What this task involves
Your task is to set down the line containing "Cenni storici (307, 1018)" and every later line of the entries, word for word, including the last.

START Dataset extract

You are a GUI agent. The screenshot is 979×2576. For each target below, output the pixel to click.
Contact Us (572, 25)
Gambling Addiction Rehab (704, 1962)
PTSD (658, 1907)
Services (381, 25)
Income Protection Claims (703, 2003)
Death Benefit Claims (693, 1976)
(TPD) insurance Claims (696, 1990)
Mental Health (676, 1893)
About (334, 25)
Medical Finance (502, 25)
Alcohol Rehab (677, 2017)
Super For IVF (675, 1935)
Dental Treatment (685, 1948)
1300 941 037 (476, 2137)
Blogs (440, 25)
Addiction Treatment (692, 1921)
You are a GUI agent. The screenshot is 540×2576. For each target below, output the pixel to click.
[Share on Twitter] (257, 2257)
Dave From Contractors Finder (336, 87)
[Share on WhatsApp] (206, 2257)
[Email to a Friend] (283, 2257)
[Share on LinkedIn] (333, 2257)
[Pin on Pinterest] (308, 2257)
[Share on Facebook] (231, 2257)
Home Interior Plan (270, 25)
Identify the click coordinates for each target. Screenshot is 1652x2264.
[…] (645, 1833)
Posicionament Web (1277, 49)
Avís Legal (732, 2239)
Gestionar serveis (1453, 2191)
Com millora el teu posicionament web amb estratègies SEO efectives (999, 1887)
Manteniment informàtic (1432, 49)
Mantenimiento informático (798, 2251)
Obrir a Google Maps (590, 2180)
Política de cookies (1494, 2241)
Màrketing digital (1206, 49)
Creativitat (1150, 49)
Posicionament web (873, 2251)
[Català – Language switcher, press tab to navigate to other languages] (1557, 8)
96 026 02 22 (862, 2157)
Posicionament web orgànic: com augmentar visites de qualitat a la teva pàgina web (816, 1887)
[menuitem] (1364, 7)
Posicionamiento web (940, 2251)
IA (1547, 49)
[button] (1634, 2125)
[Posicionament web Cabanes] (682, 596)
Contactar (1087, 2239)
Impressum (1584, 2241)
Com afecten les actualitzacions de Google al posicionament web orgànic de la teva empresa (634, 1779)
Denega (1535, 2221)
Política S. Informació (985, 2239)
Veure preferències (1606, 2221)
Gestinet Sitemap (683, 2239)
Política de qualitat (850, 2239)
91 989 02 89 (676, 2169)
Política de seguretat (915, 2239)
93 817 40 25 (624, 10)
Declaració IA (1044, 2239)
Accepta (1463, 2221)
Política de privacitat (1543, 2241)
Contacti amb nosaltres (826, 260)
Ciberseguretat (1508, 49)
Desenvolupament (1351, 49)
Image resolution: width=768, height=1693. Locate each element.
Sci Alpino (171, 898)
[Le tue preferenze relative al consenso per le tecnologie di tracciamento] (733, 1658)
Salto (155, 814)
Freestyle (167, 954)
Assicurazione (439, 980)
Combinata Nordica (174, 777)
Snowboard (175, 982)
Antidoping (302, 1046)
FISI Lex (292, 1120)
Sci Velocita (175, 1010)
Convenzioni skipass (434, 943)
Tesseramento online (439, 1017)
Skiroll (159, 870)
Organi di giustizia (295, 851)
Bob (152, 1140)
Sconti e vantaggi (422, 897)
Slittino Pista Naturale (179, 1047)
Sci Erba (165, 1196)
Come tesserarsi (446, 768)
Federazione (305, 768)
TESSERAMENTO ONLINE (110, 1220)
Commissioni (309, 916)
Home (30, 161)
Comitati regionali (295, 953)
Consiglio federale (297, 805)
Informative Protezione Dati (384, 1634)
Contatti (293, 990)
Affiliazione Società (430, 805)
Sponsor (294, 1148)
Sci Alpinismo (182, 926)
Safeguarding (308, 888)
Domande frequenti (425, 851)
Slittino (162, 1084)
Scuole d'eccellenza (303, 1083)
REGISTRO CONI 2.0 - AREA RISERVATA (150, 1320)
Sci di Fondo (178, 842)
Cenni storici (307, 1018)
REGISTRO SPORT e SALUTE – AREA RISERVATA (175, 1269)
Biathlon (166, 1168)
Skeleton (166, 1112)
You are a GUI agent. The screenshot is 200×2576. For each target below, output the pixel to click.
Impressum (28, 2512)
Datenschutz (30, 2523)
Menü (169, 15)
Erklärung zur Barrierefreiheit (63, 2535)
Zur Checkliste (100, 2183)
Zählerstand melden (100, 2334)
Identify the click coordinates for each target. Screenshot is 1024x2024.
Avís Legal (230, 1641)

END Dataset extract

Response to the task
Cenni storici (307, 1018)
REGISTRO SPORT e SALUTE – AREA RISERVATA (175, 1269)
Biathlon (166, 1168)
Skeleton (166, 1112)
You are a GUI agent. The screenshot is 200×2576. For each target below, output the pixel to click.
Impressum (28, 2512)
Datenschutz (30, 2523)
Menü (169, 15)
Erklärung zur Barrierefreiheit (63, 2535)
Zur Checkliste (100, 2183)
Zählerstand melden (100, 2334)
Identify the click coordinates for each target. Screenshot is 1024x2024.
Avís Legal (230, 1641)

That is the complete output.